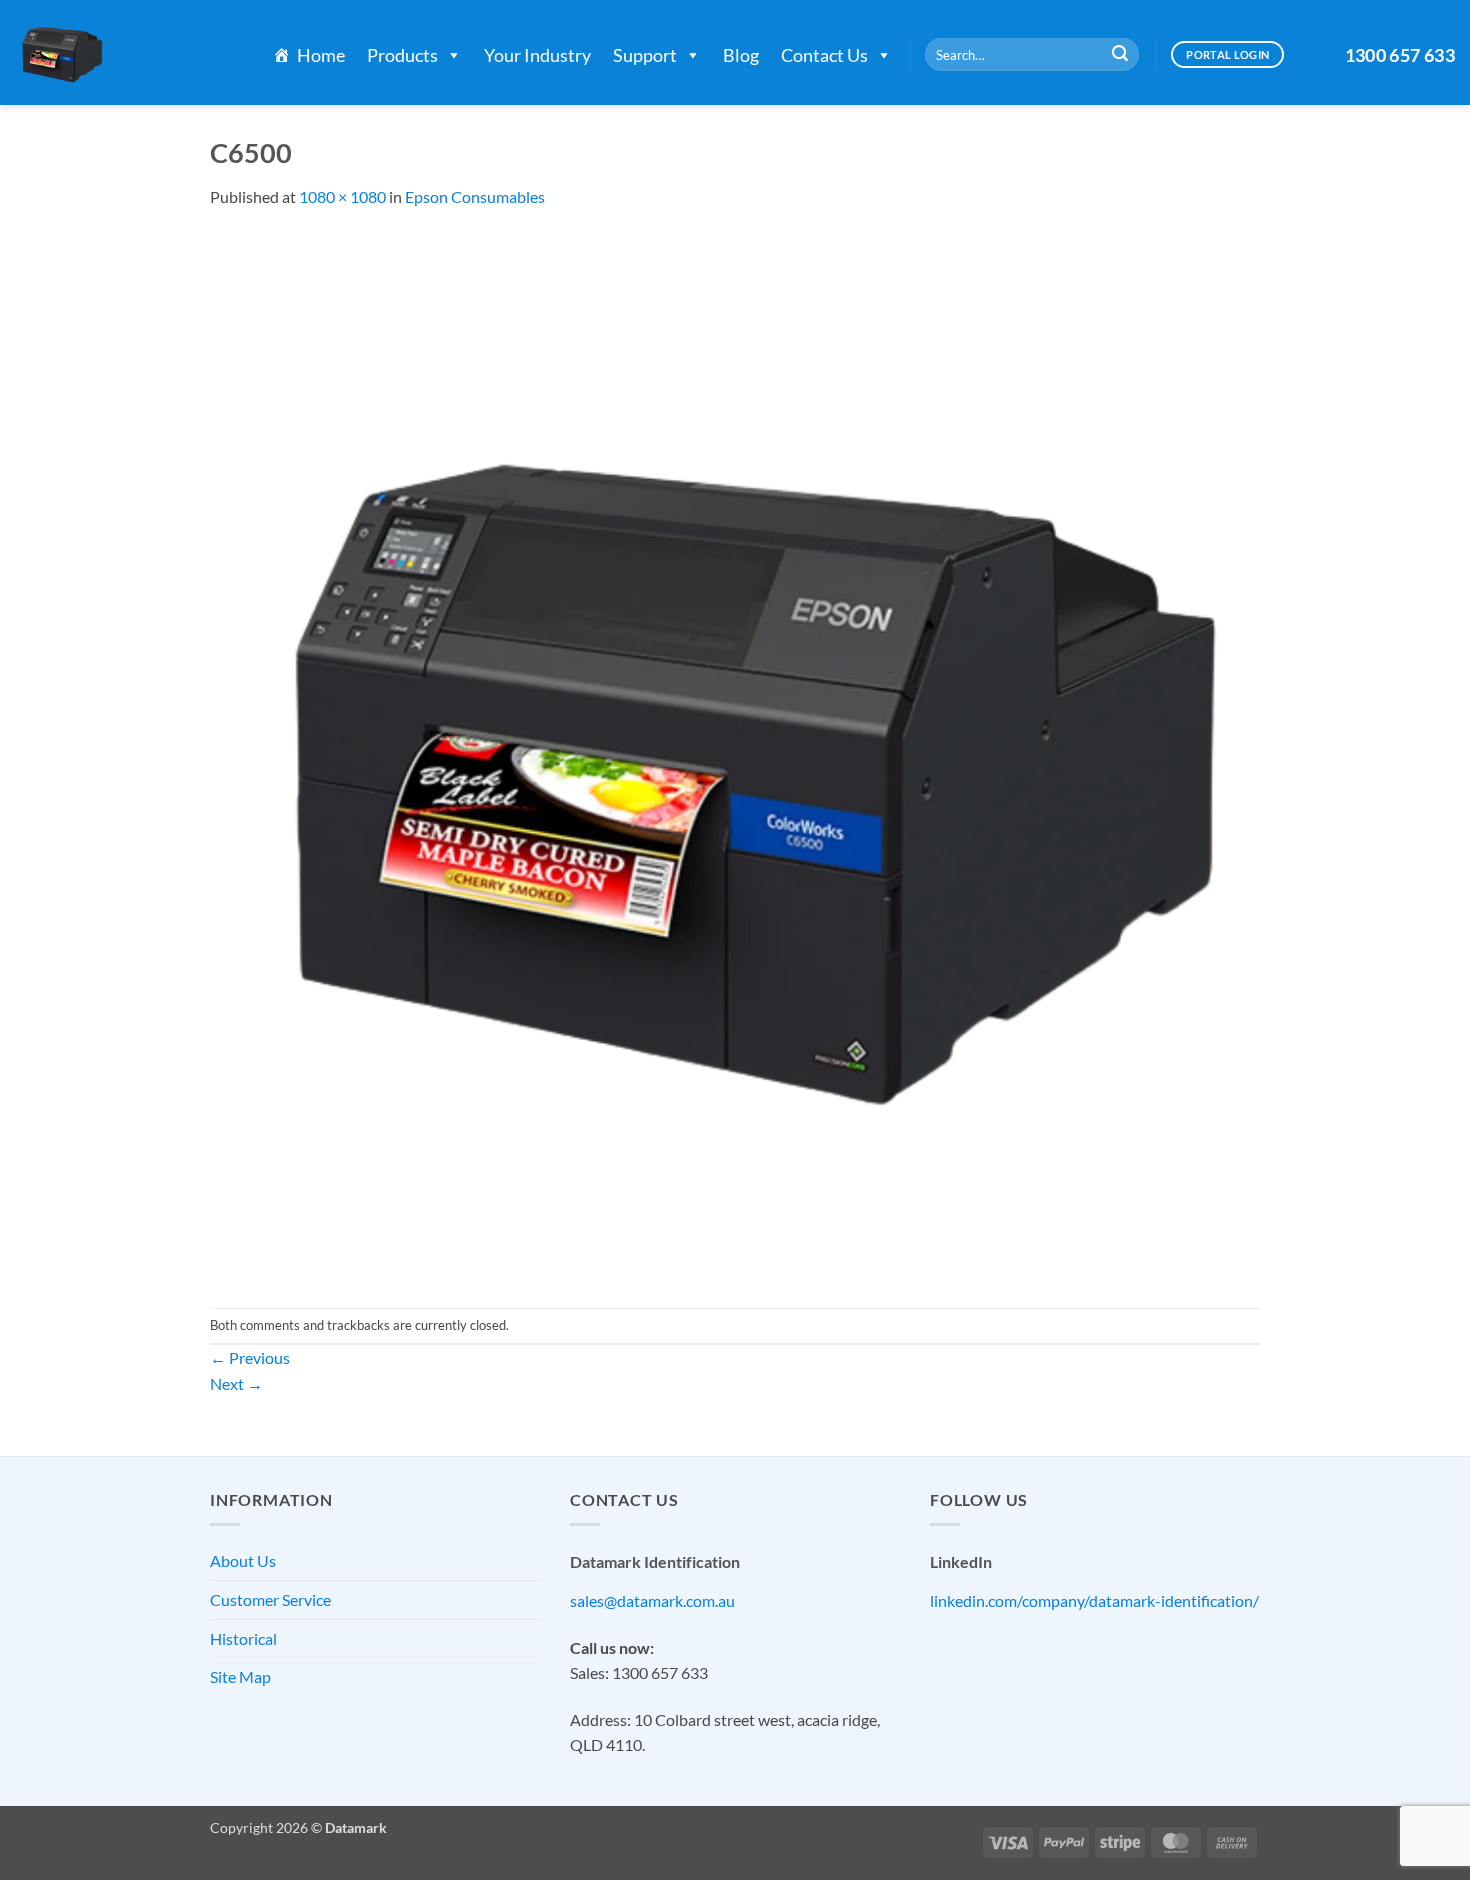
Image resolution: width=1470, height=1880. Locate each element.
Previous (250, 1357)
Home (321, 55)
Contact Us (824, 55)
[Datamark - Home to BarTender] (124, 52)
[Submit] (1120, 55)
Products (402, 55)
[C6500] (735, 756)
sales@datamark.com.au (652, 1600)
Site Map (240, 1676)
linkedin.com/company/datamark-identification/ (1094, 1600)
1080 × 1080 (342, 196)
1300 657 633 (1400, 55)
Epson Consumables (475, 196)
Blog (741, 55)
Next (236, 1383)
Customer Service (270, 1599)
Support (645, 55)
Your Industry (537, 55)
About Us (243, 1560)
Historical (243, 1638)
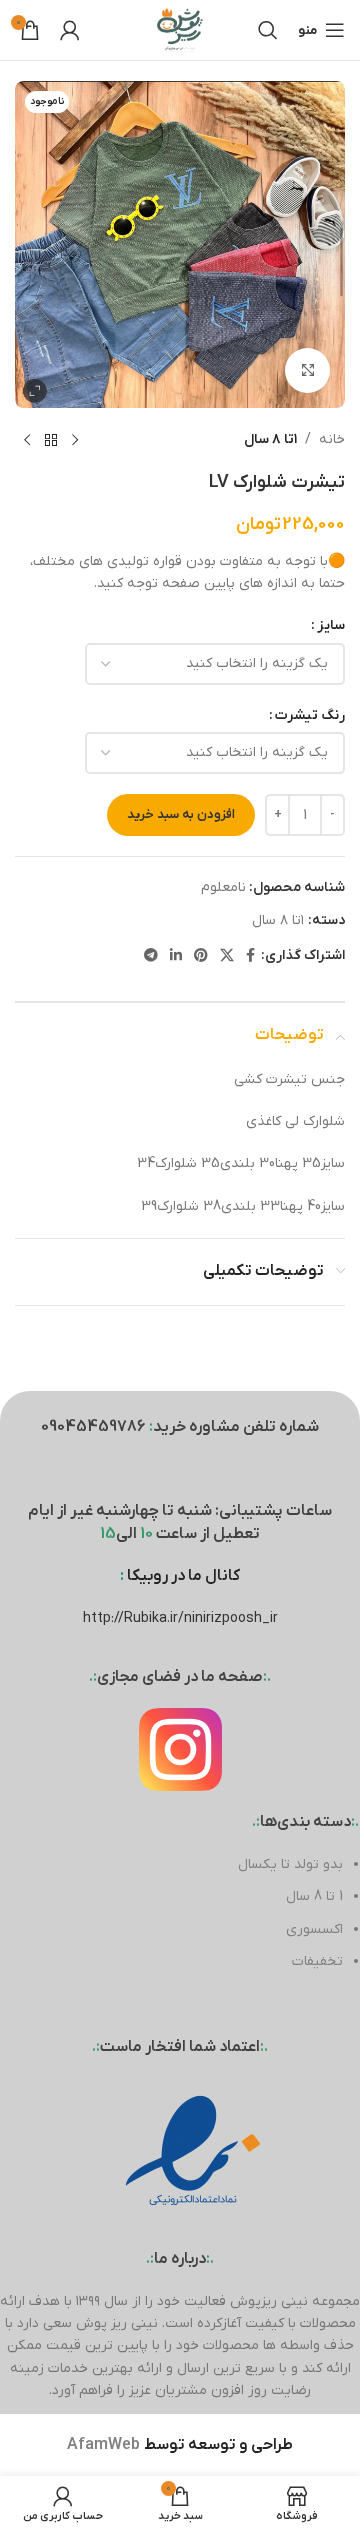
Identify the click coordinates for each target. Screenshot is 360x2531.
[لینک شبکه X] (227, 956)
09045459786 (93, 1427)
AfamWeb (103, 2445)
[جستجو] (268, 30)
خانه (332, 439)
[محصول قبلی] (75, 440)
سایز (331, 625)
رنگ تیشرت (310, 715)
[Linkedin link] (176, 956)
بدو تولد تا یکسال (290, 1864)
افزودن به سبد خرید (181, 814)
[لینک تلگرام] (151, 956)
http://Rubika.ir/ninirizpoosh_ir (180, 1618)
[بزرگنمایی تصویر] (307, 370)
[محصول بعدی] (27, 440)
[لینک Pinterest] (201, 956)
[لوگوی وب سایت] (180, 29)
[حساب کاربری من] (70, 30)
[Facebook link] (250, 956)
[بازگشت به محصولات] (51, 440)
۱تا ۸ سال (270, 439)
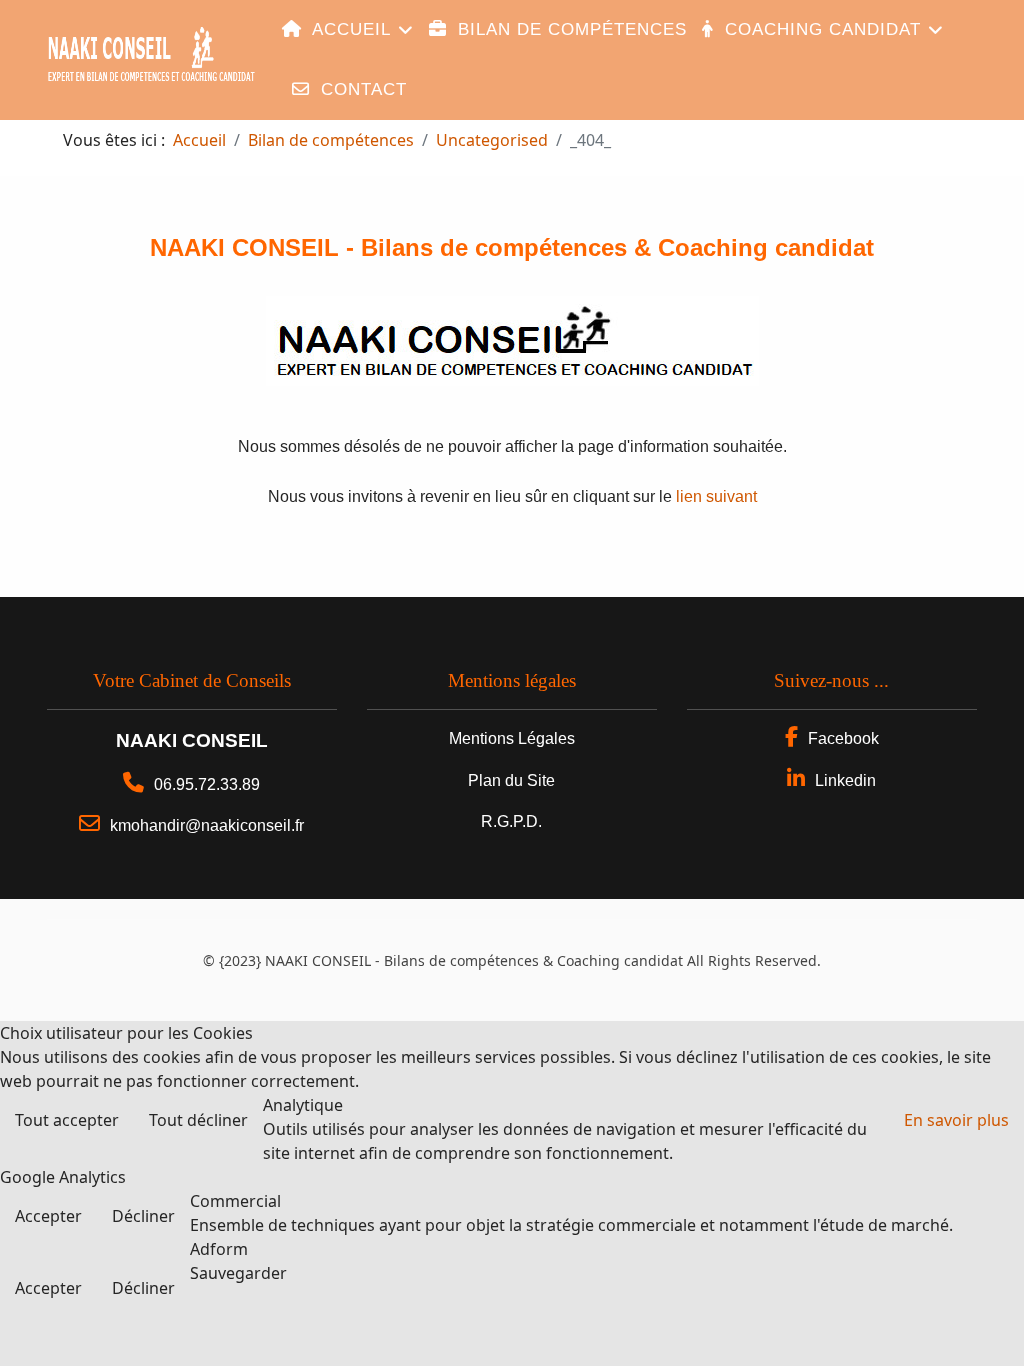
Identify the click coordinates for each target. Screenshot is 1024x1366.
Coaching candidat (820, 29)
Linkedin (845, 780)
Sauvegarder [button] (238, 1273)
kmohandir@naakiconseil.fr (207, 825)
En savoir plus (956, 1120)
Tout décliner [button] (198, 1120)
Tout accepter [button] (67, 1120)
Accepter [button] (48, 1216)
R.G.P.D (509, 821)
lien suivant (716, 496)
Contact (361, 89)
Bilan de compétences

What is expected — Write out exactly the lines from the one that contains "About Us (243, 1560)" through the last line of the data above, both included. Leave every picture out.

Your response —
About Us (243, 1560)
Historical (243, 1638)
Identify the click coordinates for each target. Screenshot is 360x2531.
[لینک شبکه X] (227, 956)
09045459786 (93, 1427)
AfamWeb (103, 2445)
[جستجو] (268, 30)
خانه (332, 439)
[محصول قبلی] (75, 440)
سایز (331, 625)
رنگ تیشرت (310, 715)
[Linkedin link] (176, 956)
بدو تولد تا یکسال (290, 1864)
افزودن به سبد خرید (181, 814)
[لینک تلگرام] (151, 956)
http://Rubika.ir/ninirizpoosh_ir (180, 1618)
[بزرگنمایی تصویر] (307, 370)
[محصول بعدی] (27, 440)
[لینک Pinterest] (201, 956)
[لوگوی وب سایت] (180, 29)
[حساب کاربری من] (70, 30)
[Facebook link] (250, 956)
[بازگشت به محصولات] (51, 440)
۱تا ۸ سال (270, 439)
Identify the click coordinates for each target. Screenshot is 1024x1366.
Coaching candidat (820, 29)
Linkedin (845, 780)
Sauvegarder [button] (238, 1273)
kmohandir@naakiconseil.fr (207, 825)
En savoir plus (956, 1120)
Tout décliner [button] (198, 1120)
Tout accepter [button] (67, 1120)
Accepter [button] (48, 1216)
R.G.P.D (509, 821)
lien suivant (716, 496)
Contact (361, 89)
Bilan de compétences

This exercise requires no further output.